This story was originally published on the Fermilab website. 

How do you arrive at the physical laws of the universe when you’re given experimental data on a renegade particle that interacts so rarely with matter, it can cruise through light-years of lead? You call on the power of advanced computing.

The NOvA neutrino experiment, in collaboration with the Department of Energy’s Scientific Discovery through Advanced Computing (SciDAC-4) program and the HEPCloud program at DOE’s Fermi National Accelerator Laboratory (Fermilab), was able to perform the largest-scale analysis ever to support the recent evidence of antineutrino oscillation, a phenomenon that may hold clues to how our universe evolved.

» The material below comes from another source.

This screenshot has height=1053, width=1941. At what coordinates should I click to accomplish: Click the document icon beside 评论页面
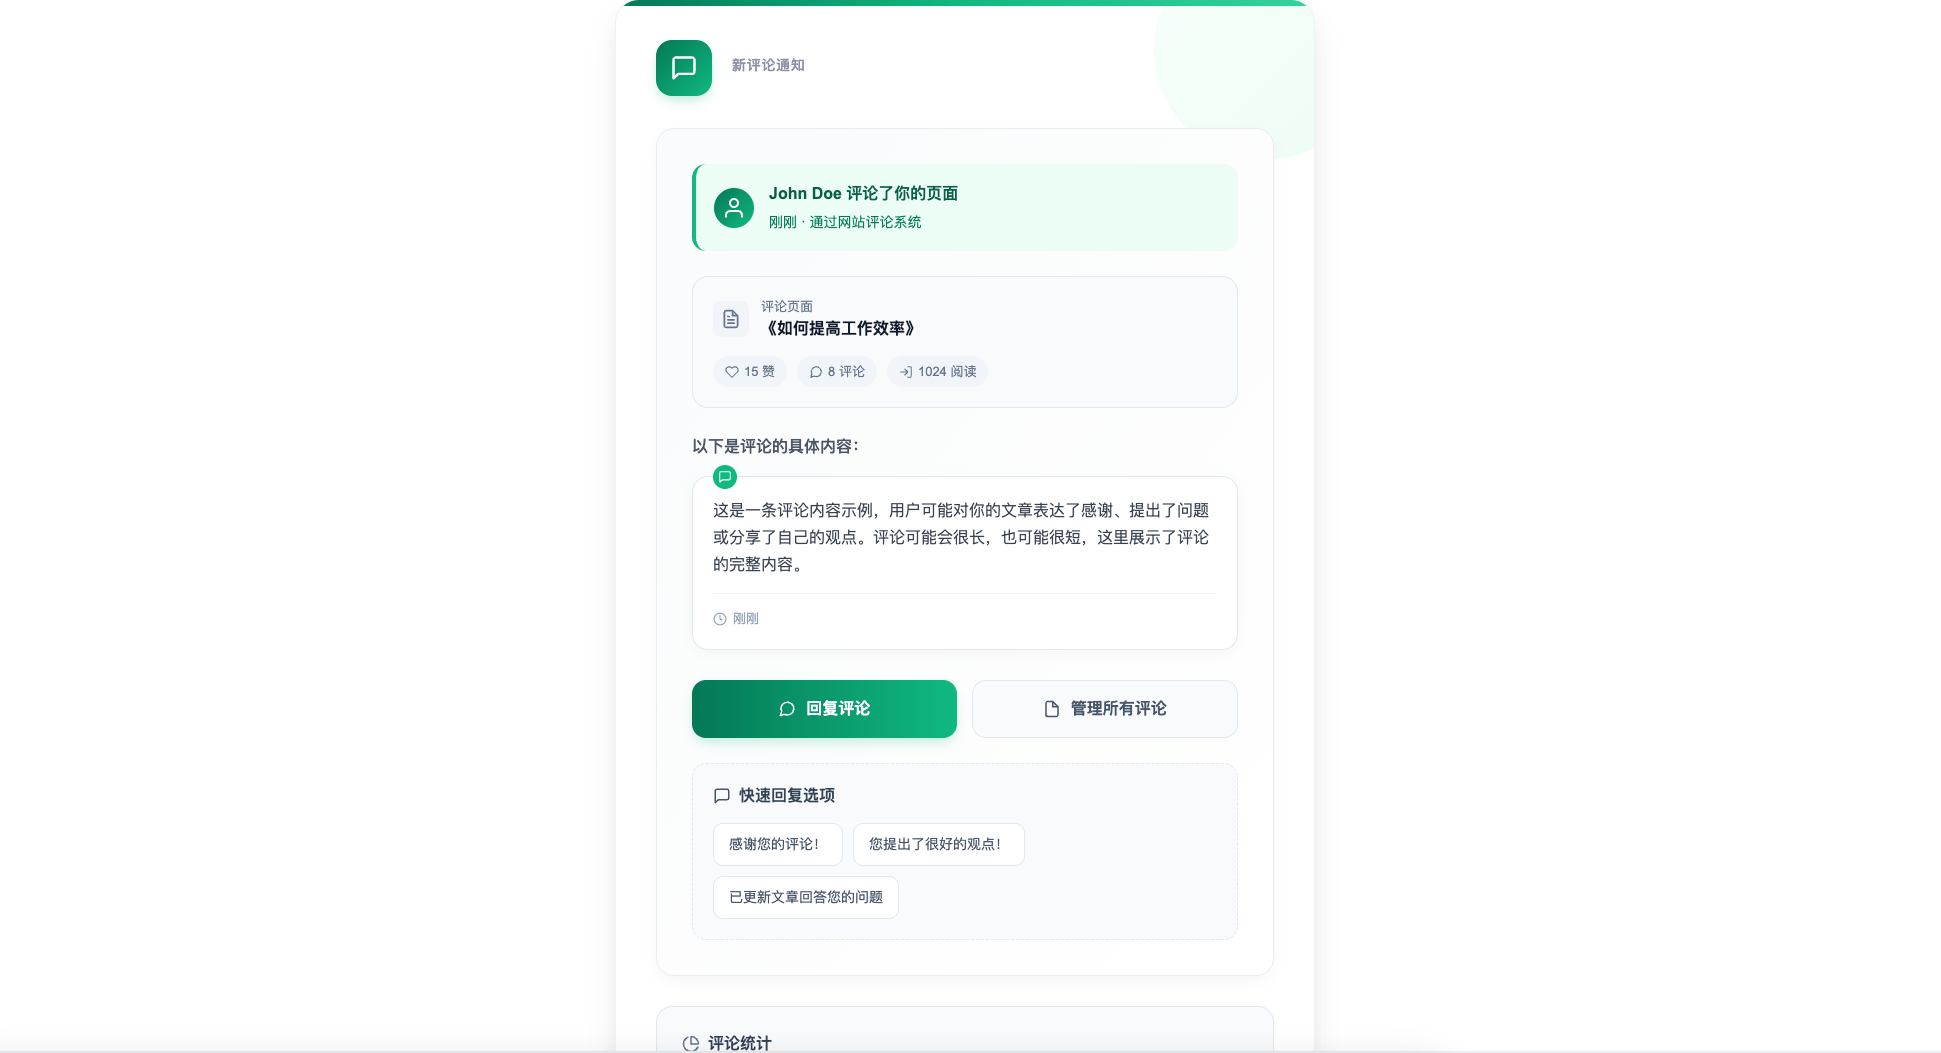point(731,319)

Using Cori, the newest supercomputer at the National Energy Research Scientific Computing Center (NERSC), located at Lawrence Berkeley National Laboratory, NOvA used over 1 million computing cores, or CPUs, between May 14 and 15 and over a short timeframe one week later. This is the largest number of CPUs ever used concurrently over this duration — about 54 hours — for a single high-energy physics experiment. This unprecedented amount of computing enabled scientists to carry out some of the most complicated techniques used in neutrino physics, allowing them to dig deeper into the seldom seen interactions of neutrinos. This Cori allocation was more than 400 times the amount of Fermilab computing allocated to the NOvA experiment and 50 times the total computing capacity at Fermilab allocated for all of its rare-physics experiments. A continuation of the analysis was performed on NERSC’s Cori and Edison supercomputers one week later. In total, nearly 35 million core-hours were consumed by NOvA in the 54-hour period. Executing the same analysis on a single desktop computer would take 4,000 years.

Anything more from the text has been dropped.